I am not being a wise-ass here, Ron. I am trying to understand the reasoning you are using to arrive at this.
Anything further you can share?
The concept at the basis of the Baha'i view of changing spiritual laws is found in the Baha'i teaching in progressive revelation(PR). PR is a core teaching in the Bahá'í Faith that suggests that religious truth is revealed by God progressively and cyclically over time through a series of divine Messengers, and that the teachings are tailored to suit the needs of the time and place of their appearance.
Thus, the Bahá'í teachings recognize the divine origin of several world religions as different stages in the history of one religion, while believing that the revelation of Bahá'u'lláh is the most recent, and therefore the most relevant to modern society.
The basic concept relates closely to Bahá'í views on God's essential unity, and the nature of prophets, termed Manifestations of God.

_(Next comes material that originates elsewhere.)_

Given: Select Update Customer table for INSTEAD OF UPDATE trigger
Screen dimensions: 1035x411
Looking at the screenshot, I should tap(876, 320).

It also ties into Bahá'í views of the purpose and nature of religion, laws, belief, culture and history. Hence revelation is seen as both progressive and continuous, and therefore never ceases.
Bahá'ís believe that religious teachings are of two varieties: essential spiritual truth, and ephemeral social constructs. The latter may include laws of conduct, diet, institutions, ceremonies, and treatment of criminals. These may change dramatically from messenger to messenger. The former, however, are essential and do not change, except perhaps in their cultural presentation. So the Manifestation of God is seen as at once restoring the essential truth, returning the faithful to the correct practice. The Manifestation eliminates redundant or corrupt social structures and creates such social organization as will support the improvement of mankind.

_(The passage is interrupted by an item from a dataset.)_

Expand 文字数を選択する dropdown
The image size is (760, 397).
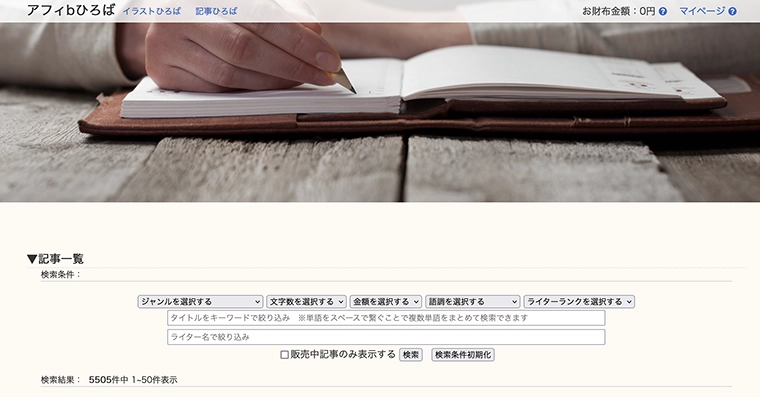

The Bahá'í principle of the oneness of religion differs fundamentally from both of the traditional concepts of one of the religions in history possessing "all the truth." Bahá'u'lláh attributed the differences in some teachings of the great religions not to any human fallibility of the Founders, but rather to the different requirements of the ages in which the revelations occurred.
Moreover, Bahá'ís consider that no one of the Founders is superior to another. Shoghi Effendi has summarized this view in the following words:
The fundamental principle enunciated by Bahá'u'lláh, the followers of His Faith firmly believe, is that religious truth is not absolute but relative, that Divine Revelation is a continuous and progressive process, that all the great religions of the world are divine in origin, that their basic principles are in complete harmony, that their aims and purposes are one and the same, that their teachings are but facets of one truth, that their functions are complementary, that they differ only in the nonessential aspects of their doctrines, and that their missions represent successive stages in the spiritual evolution of human society. For more go to:http://en.wikipedia.org/wiki/Progressive_revelation_(Bah%C3%A1'%C3%AD)
All revelations have social laws which apply only for the period up until the next prophet brings new laws; you can call these laws “ephemeral social constructs which change over time" if you like. I don't have trouble with that way of putting it.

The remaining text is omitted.